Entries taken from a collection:
· · · · ·

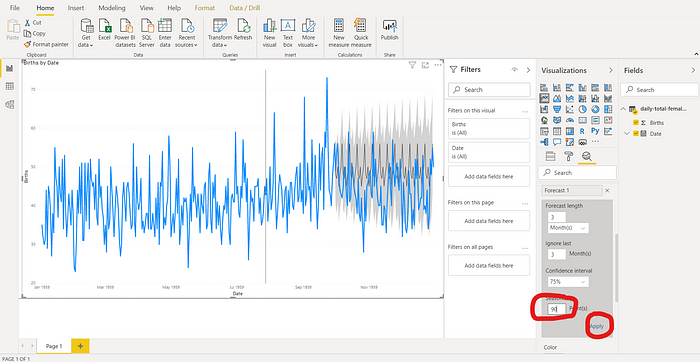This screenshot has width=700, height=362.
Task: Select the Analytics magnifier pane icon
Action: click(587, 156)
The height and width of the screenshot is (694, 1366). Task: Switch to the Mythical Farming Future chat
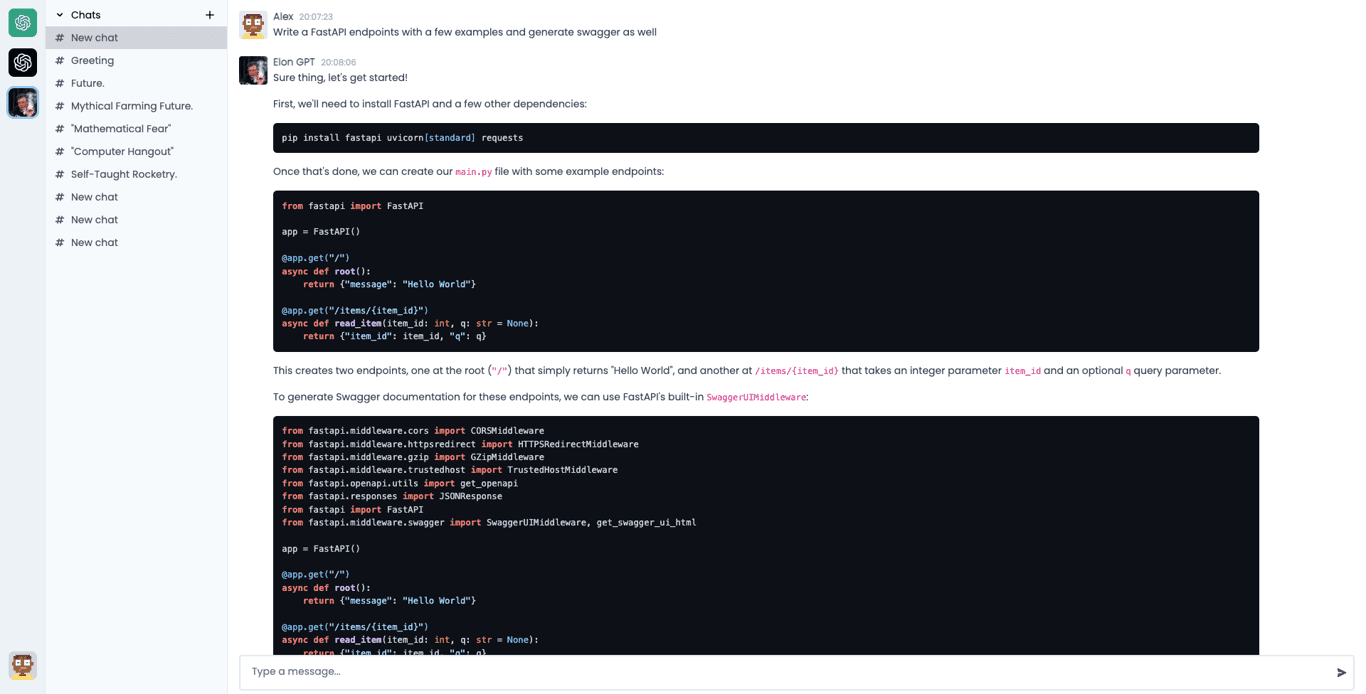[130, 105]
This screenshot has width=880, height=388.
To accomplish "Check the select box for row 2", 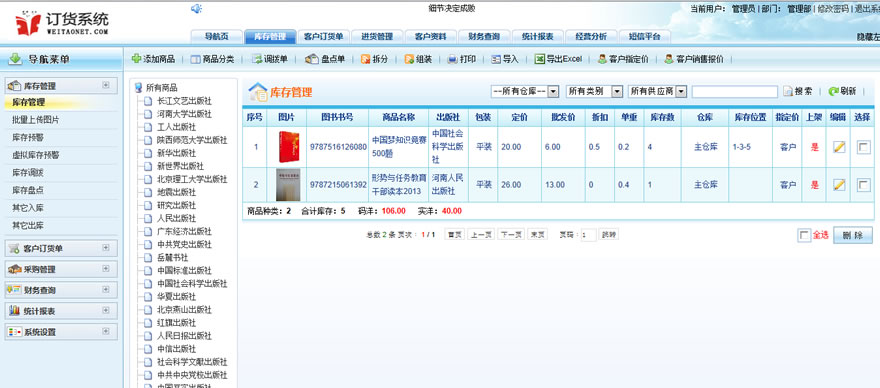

· · · · ·

> Description of the task:
Skip every picture. Repeat word for word the lines from the line holding "The height and" through the end of the entries above.

> Exercise solution:
The height and width of the screenshot is (694, 1366). Task: Switch to the Mythical Farming Future chat
[130, 105]
This screenshot has width=880, height=388.
To accomplish "Check the select box for row 2", 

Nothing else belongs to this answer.